The day began with the TransPLANT Networking Reception: Connecting Entrepreneurial Scientists, Students, Entrepreneurs and Entrepreneurial Organizations, where early-stage researchers, startup teams, and investors met face to face to exchange perspectives.
In the TransPLANT Fireside Chat: From Breakthrough Science to Scale-Ups, Tim Hiddemann, Managing Director of Gateway Factory, shared what it takes to turn deep science into scalable companies — why an entrepreneurial mindset matters from day one, how Gateway Factory supports teams from first traction to international scale, and how TransPLANT helps researchers build networks of innovation excellence and develop their first startup concepts. These projects can then be supported by Gateway Factory through mentorship, industry partnerships, and access to investment pathways.
We also showcased inspiring examples like Plantman — a CEPLAS-based concept developing plant-derived therapeutics for Huntington’s disease — alongside student-led projects such as the iGEM team, who are already pushing the boundaries of plant science, synthetic biology, and sustainability.
As Tim shared on LinkedIn:
“Where Plant Sciences & Deep Tech Scaling intersect: Great conversation with Dr. Ricardo Godínez-Moreno at Future Tech Fest on how to turn excellent science into business ventures to get to the real-world impact, i.e. scale, that is required.”
A 360° View on Funding the Future
We closed the day with the TransPLANT Panel Discussion: “Who Funds the Future? The 20-Year Journey from Scientific Discovery to Deep-Tech IPO”, moderated by Daniel Stadler from NMWP Management GmbH.
The panel brought together venture capitalists, government officials, entrepreneurial scientists, and innovation catalysts, offering a 360° perspective on the journey from lab to impact.
Panelists included:
- Sabine Blankenship (Ministry of Economic Affairs, Industry, Climate Action and Energy of North Rhine-Westphalia – MWIKE.NRW) on how early-stage public support and market engagement can de-risk innovation.

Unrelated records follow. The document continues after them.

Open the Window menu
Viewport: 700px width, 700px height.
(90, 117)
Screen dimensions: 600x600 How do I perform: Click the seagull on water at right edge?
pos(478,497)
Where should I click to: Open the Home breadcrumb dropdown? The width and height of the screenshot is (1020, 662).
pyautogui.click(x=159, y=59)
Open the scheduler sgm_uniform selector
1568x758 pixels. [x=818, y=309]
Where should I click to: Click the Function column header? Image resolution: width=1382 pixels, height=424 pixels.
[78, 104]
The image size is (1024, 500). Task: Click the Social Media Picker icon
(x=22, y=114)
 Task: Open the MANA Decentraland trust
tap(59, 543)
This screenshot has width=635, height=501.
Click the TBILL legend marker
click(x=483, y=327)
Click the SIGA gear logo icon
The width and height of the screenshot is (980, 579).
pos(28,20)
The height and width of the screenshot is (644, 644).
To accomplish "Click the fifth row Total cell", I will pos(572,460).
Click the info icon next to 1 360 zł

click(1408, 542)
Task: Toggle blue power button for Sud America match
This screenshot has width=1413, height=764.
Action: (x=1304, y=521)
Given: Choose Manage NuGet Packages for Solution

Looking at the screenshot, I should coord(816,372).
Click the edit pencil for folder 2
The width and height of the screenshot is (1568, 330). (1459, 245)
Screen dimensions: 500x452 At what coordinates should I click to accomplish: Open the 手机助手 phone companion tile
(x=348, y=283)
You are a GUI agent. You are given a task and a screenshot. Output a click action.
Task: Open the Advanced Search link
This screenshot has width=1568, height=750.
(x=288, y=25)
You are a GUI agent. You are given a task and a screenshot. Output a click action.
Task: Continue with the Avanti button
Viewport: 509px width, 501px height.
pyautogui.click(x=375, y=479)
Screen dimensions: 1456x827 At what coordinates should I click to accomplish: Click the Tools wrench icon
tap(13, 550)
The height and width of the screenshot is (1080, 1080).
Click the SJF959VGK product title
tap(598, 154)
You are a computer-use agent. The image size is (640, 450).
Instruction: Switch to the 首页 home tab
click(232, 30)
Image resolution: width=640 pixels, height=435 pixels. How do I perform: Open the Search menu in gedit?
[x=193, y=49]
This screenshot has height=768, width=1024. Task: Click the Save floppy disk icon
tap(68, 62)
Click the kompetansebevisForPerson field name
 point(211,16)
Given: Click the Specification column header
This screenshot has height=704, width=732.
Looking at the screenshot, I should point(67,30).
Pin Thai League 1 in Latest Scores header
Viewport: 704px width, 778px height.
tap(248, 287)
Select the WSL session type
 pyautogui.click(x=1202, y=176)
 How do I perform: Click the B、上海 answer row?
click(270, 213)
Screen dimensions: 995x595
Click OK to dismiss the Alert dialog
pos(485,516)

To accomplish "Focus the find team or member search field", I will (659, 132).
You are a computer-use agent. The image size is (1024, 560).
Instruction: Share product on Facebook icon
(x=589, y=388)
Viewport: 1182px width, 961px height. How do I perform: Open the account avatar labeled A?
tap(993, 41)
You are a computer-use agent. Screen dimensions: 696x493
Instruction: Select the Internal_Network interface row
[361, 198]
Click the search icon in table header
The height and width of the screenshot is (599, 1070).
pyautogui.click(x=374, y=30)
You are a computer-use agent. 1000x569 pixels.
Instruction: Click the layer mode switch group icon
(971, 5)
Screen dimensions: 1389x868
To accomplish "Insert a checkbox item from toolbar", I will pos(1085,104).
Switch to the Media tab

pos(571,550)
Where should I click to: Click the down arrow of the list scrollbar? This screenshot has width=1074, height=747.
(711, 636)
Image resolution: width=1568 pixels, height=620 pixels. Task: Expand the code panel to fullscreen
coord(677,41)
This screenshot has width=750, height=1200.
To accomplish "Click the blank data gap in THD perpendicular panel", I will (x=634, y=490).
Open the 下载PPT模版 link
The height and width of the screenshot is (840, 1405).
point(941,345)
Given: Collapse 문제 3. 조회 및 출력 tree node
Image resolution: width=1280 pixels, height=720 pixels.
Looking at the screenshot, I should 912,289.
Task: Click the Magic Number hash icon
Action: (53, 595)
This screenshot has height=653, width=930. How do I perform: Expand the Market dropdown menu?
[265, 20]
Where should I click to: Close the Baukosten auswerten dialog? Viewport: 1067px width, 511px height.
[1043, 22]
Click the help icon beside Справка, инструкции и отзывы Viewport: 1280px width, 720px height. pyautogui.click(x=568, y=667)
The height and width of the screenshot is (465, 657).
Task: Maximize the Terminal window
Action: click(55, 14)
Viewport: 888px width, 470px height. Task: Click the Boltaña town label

- Jan Engels (High-Tech Gründerfonds – HTGF) on translating scientific potential into investable startups and his own path from scientist to venture capitalist.
- Georg Lentzen (b.value AG) on why patient investors commit to long development cycles in hardware-heavy fields like synthetic biology.
- Prateek Mahalwar (BIOWEG) on how interdisciplinary teams and clear market focus helped his company scale from research to production.
- Tim Paulke (NUNOS) on how his spin-off from the German Aerospace Center (DLR) used non-dilutive funding to bridge the “valley of death.”
Together, they highlighted a shared truth: a scaling mindset is not just a growth phase — it is the decisive step that turns scientific breakthroughs into accessible, affordable, and impactful solutions. Scaling requires patient capital, collaborative ecosystems, and long-term vision — and it is how science ultimately delivers socio-economic impact, innovation, and jobs.
Our Mission
Every big solution begins with curiosity — with bold ideas tested and validated through research and experimentation.
At TransPLANT Days, our mission is to give bold ideas a real chance — by inspiring through example, fostering a culture of research transfer, and building a strong community that links excellent science with industry and public partners, entrepreneurial mindsets, and funding opportunities — all with the goal of transforming discoveries into tangible socio-economic impact.
This is how we are building the journey from curiosity to scale — from science to impact.